Image utilisée à titre d'illustration

C’est l’histoire d’un jeune Togolais de Kara Tomdè, 33 ans, père de famille qui a comparu en correctionnelle devant le Tribunal de Kevé, séant à Kpalimé, le 10 septembre 2021. Le prévenu appelé à la barre reconnait les faits mais demande la clémence du juge parce-que dit-il, c’était pour sauver son enfant.

Travailler dit-on est bien dur mais voler n’est pas bon. C’est pour la deuxième option que le jeune homme a opté pour prétendre sauver son enfant. Non seulement il termine sa course en prison mais il rate une opportunité qui devrait le délivrer de sa situation de précarité.

Les faits

Le prévenu est rentré de Kara (environ 420 km au nord de la capitale) pour être un ouvrier sur un chantier. Seulement, pendant les 3 mois pendant lesquels il a travaillé, il n’a été rémunéré qu’une seule fois. Face aux difficultés il dit être allé vers certaines personnes pour demander du travail afin de pouvoir subvenir à ses besoins et ceux de sa famille restée à Kara. Il est allé solliciter le sarclage dans une ferme d’un Colonel, ancien ministre de la république. Ce travail temporaire lui a été confié quelques jours plus tard et fut exécuté à la satisfaction du ministre. Stupéfait par le travail abattu sur les 3 hectares en 3 jours, le ministre a gratifié encore plus le jeune homme qui par après a émis le vœu de se faire embaucher quel que soit le travail à faire, pourvu que cela soit rémunéré. La doléance était en cours, selon le surveillant de la ferme quand, l’ouvrier a opté plutôt voler 2 dindons qu’il ira vendre à 15 mille l’unité.

Quelques jours plus tard, il ira voler dans une autre cour, un coq. Alors qu’il était sur le point de vendre son butin il a été appréhendé par les corps habillés et gardé en prison. Ses faits sont punis, selon le Procureur, par l’article 411, 414 et 415 du nouveau code pénal et il encourt entre 12 à 36 mois d’emprisonnement.

A la barre…

Présenté à la barre, le prévenu ne nie pas les faits mais les relate plutôt avec exactitude et honnêteté selon le surveillant de la ferme. Seulement, il précise que les dindons volés et vendus à 30 mille étaient pour sauver son enfant qui dit-il, était terriblement malade. Lui-même étant précise-t-il à court de ressources financières.

Des 30 mille, il dit avoir envoyé 25 mille Francs CFA par mobile money à sa femme pour les soins de leur enfant.
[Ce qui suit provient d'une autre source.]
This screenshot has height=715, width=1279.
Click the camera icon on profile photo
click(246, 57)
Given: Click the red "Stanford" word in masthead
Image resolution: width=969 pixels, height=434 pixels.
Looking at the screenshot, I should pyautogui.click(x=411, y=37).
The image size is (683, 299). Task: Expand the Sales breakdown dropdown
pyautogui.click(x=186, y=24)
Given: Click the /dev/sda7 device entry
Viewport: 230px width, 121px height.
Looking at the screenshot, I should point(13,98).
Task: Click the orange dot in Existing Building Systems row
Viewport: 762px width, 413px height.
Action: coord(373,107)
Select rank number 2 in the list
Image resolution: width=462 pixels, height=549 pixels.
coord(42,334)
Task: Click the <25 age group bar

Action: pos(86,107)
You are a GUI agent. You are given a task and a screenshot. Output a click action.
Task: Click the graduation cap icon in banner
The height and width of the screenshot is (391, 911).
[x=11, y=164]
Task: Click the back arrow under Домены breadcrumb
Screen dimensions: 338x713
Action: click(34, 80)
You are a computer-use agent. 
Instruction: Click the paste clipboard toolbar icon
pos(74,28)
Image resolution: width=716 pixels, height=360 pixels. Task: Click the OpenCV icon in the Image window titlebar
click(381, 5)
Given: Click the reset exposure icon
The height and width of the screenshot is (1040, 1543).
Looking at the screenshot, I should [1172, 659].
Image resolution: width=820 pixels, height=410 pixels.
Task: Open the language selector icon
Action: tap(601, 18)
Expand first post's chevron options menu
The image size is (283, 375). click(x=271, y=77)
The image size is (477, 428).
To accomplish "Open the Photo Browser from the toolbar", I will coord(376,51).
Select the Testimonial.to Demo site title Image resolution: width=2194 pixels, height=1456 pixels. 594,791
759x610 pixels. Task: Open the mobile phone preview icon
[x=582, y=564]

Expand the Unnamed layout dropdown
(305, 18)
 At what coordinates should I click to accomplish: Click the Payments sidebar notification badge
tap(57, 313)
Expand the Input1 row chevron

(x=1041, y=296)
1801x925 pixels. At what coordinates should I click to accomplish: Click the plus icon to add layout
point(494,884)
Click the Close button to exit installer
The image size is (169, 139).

Et le coq volé était aussi pour lui permettre d’assurer le transport retour à Kara pour être aux chevets de sa maman qui serait aussi gravement souffrante.

Après le premier vol, le surveillant dans ses investigations, a retrouvé les dindons exposés pour vente au marché. Interrogé, le vendeur dit ne pas savoir que ce sont des dindons volés et a promis dénoncer le voleur s’il se présentait encore. Ce qui fut fait.

Entre temps, la doléance de l’ouvrier à travailler chez l’ancien ministre était en bonne voie et un feedback était envoyé pour un petit entretien qui ne devrait être qu’une formalité. Le ministre alerté que l’homme en instance d’être son employé, était le voleur des dindons était déchanté.

Toutefois, devant la Cour, le surveillant de la ferme du ministre a plaidé pour sa relaxe.

Le Procureur Odette-Donga N’Zonou a requis 12 mois d’emprisonnement et 8 avec sursis pour le jeune homme. Madame Hegno, la présidente de séance y a concédé.

« C’est un devoir et même une obligation pour mon client de rentrer chez lui à Kara. Il doit comprendre que si demain il a encore un souci, au moins là il a plus de connaissance vers qui tourner que d’avoir comme réflexe de voler », a lancé l’avocat à son client.

Le prévenu, incarcéré depuis Mai 2021, était sans assistance d’avocat. Son cas a été écouté grâce au Global Alumni Association of Togo qui a entamé depuis Avril 2021 un projet d’aide juridictionnelle sur toute l’étendue du territoire national. Avec l’implication de l’Union des jeunes avocats au Togo (UJAT), des détenus indigents sont assistés afin que leur cas soit écouté. Sans avocat, la probabilité est forte qu’ils y restent, dépassent la peine qu’ils devraient y purger et Bonjour la surpopulation carcérale.

Grâce à ce projet du GAAT, des détenus ont recouvrés leur liberté et d’autres fixés sur les peines qu’ils encourent. Le GAAT devra-t-on le rappeler, regroupe les anciens boursiers de programmes d’échanges et d’études aux Etats-Unis.